Instruction: Rewrite everything from the line containing "You are a GUI" down to the end of the lines, replacing "time axis" with "timeline" and leaving all else unchanged. Omit the pictures from your answer.

Target position records:
- - - - - - -
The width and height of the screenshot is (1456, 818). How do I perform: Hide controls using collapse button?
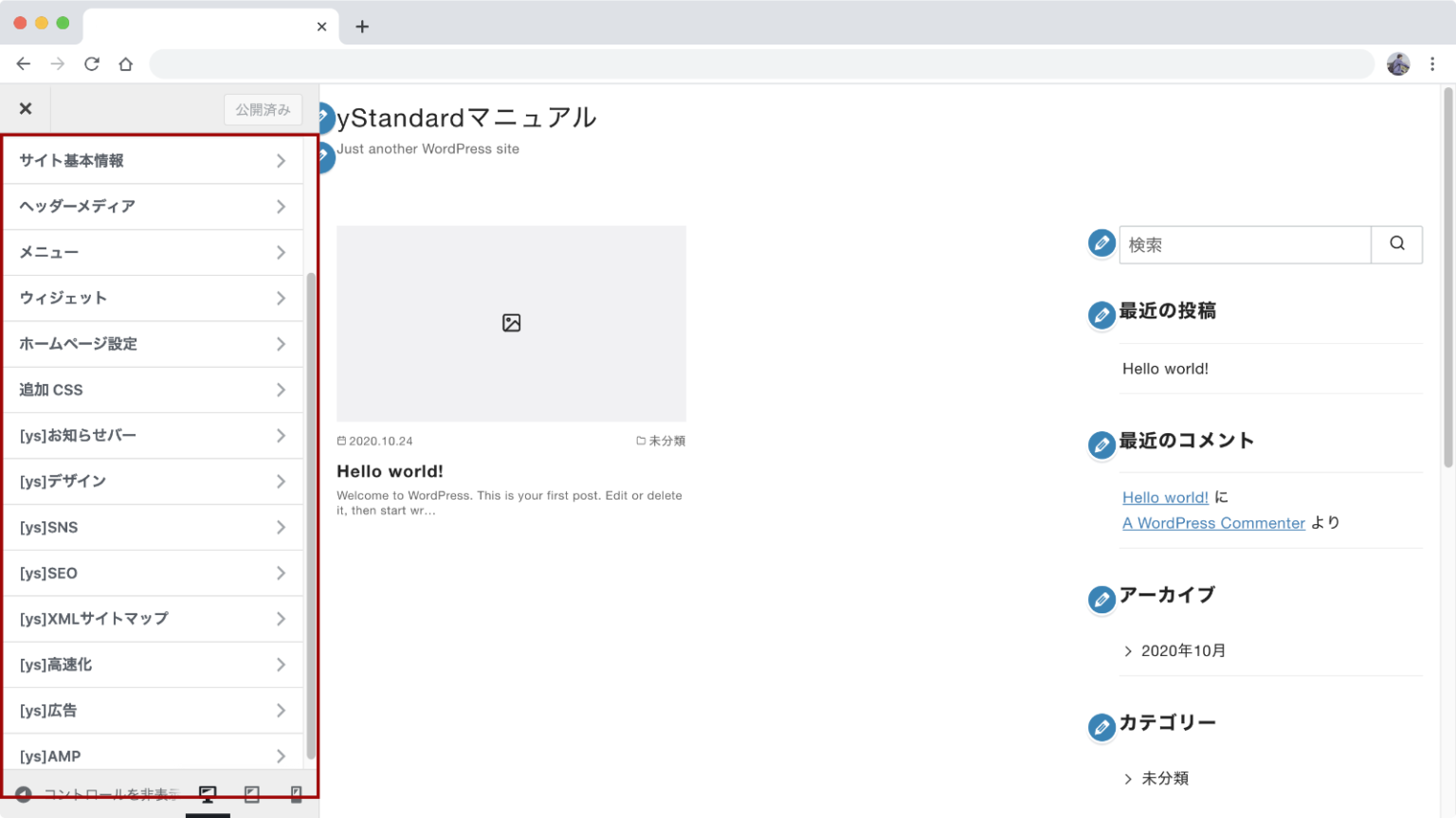24,794
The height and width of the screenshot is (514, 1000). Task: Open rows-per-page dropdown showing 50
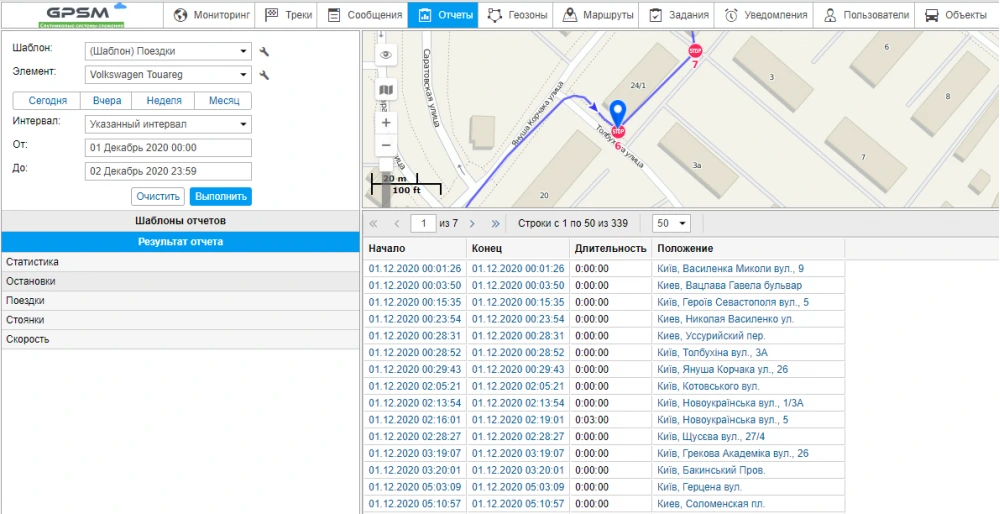670,224
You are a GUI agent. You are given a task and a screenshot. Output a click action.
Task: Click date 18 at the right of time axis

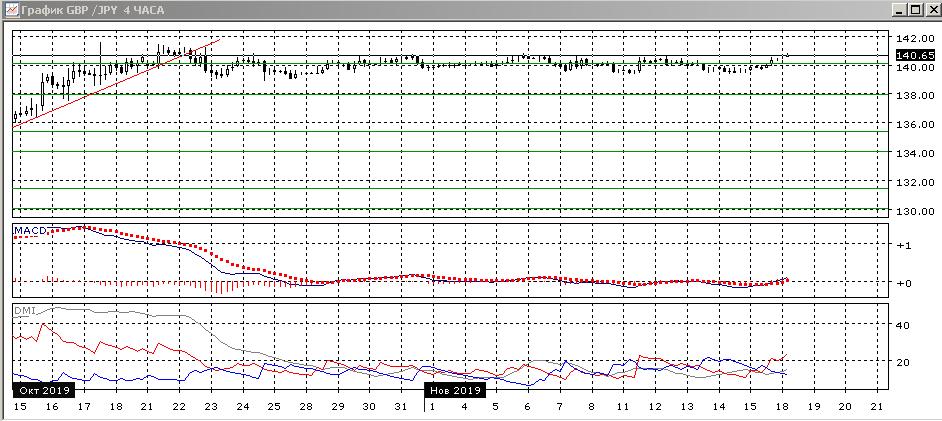(x=782, y=407)
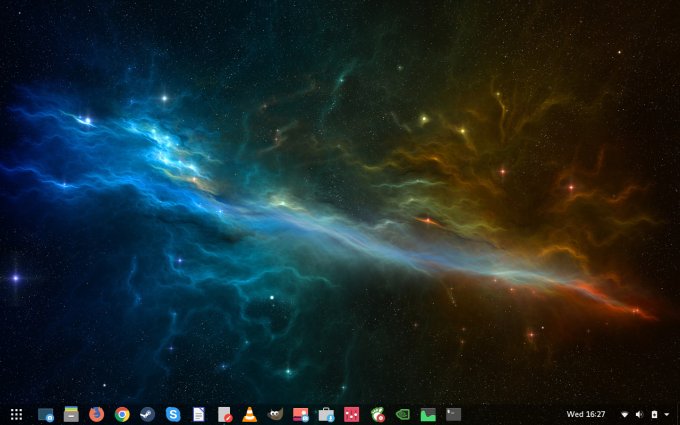Launch the software store shopping bag icon
This screenshot has height=425, width=680.
(x=326, y=414)
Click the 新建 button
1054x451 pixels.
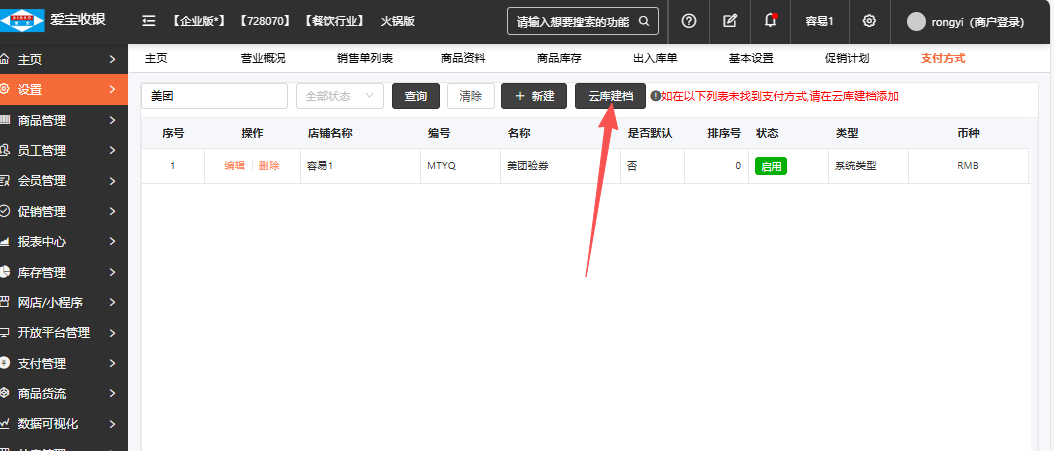pyautogui.click(x=534, y=96)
- - - - - - -
Task result:
You are a GUI agent. You are given a task and a screenshot. Output a click action.
Task: Click date 18 at the right of timeline

(x=782, y=407)
Launch the software store shopping bag icon
This screenshot has height=425, width=680.
(x=326, y=414)
Click the 新建 button
1054x451 pixels.
pyautogui.click(x=534, y=96)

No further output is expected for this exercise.